期刊名称:Proceedings of the National Academy of Sciences
印刷版ISSN:0027-8424
电子版ISSN:1091-6490
出版年度:1976
卷号:73
期号:8
页码:2730-2734
DOI:10.1073/pnas.73.8.2730
语种:English
出版社:The National Academy of Sciences of the United States of America
摘要:The potent alpha-adrenoreceptor blocking agent, azapetine, has been catalytically reduced with tritium gas to form [3H]dihydroazapetine. [3H]Dihydroazapetine retains significant ability to block alpha-adrenoreceptors and has been used as a ligand to study the receptor in a subcellular fraction containing membrane fragments from rat vas deferens.
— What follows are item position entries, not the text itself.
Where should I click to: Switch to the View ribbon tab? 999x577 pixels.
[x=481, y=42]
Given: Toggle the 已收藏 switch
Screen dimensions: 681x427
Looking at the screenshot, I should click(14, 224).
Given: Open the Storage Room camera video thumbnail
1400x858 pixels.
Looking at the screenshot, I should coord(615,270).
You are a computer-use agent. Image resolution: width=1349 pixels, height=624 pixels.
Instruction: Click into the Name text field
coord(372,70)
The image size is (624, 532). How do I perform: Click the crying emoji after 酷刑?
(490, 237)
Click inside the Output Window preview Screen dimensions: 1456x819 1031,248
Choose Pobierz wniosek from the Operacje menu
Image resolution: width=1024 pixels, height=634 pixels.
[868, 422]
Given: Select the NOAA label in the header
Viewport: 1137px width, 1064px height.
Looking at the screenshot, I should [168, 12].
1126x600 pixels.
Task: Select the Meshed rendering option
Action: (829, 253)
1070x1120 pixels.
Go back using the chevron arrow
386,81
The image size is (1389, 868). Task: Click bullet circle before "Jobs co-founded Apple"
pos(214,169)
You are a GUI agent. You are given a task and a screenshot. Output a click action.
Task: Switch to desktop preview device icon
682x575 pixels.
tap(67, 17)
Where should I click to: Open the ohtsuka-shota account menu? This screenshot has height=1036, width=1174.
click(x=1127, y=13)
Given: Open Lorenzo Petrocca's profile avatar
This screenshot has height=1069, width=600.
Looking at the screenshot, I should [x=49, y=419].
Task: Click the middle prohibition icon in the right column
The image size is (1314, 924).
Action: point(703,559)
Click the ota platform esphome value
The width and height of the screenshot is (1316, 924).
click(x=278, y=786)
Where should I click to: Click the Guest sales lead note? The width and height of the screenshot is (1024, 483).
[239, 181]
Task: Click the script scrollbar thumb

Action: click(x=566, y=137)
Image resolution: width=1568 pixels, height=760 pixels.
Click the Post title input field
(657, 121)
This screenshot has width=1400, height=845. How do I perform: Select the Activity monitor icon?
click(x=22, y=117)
Specific binding of [3H]dihydroazapetine rapidly reaches equilibrium and is also reversible and saturable with a dissociation constant similar to that determined pharmacologically. The binding capacity is approximately 40 pmol/mg of protein. All alpha-adrenergic blockers tested were able to inhibit specific binding. High concentrations of alprenolol, atropine, or chlorpheniramine had no effect. In addition, all alpha-adrenergic agonists of the imidazoline class inhibit binding in low concentrations, whereas soterenol or carbamylcholine did not. There is good correlation (r=0.84) between blockade or stimulation of the receptor in intact tissues and inhibition of binding of [3H]dihydroazapetine to the subcellular fraction. These findings suggest that the fraction contains alpha-adrenoreceptor-related proteins. Alpha-adrenergic agonists structurally related to norepinephrine caused a stereoselective increase in binding in favor of the (-)-isomer, possibly reflecting an allosteric interaction at a different binding site on the receptor protein. The possibility of two different modes of binding for structurally dissimilar agonists is suggested.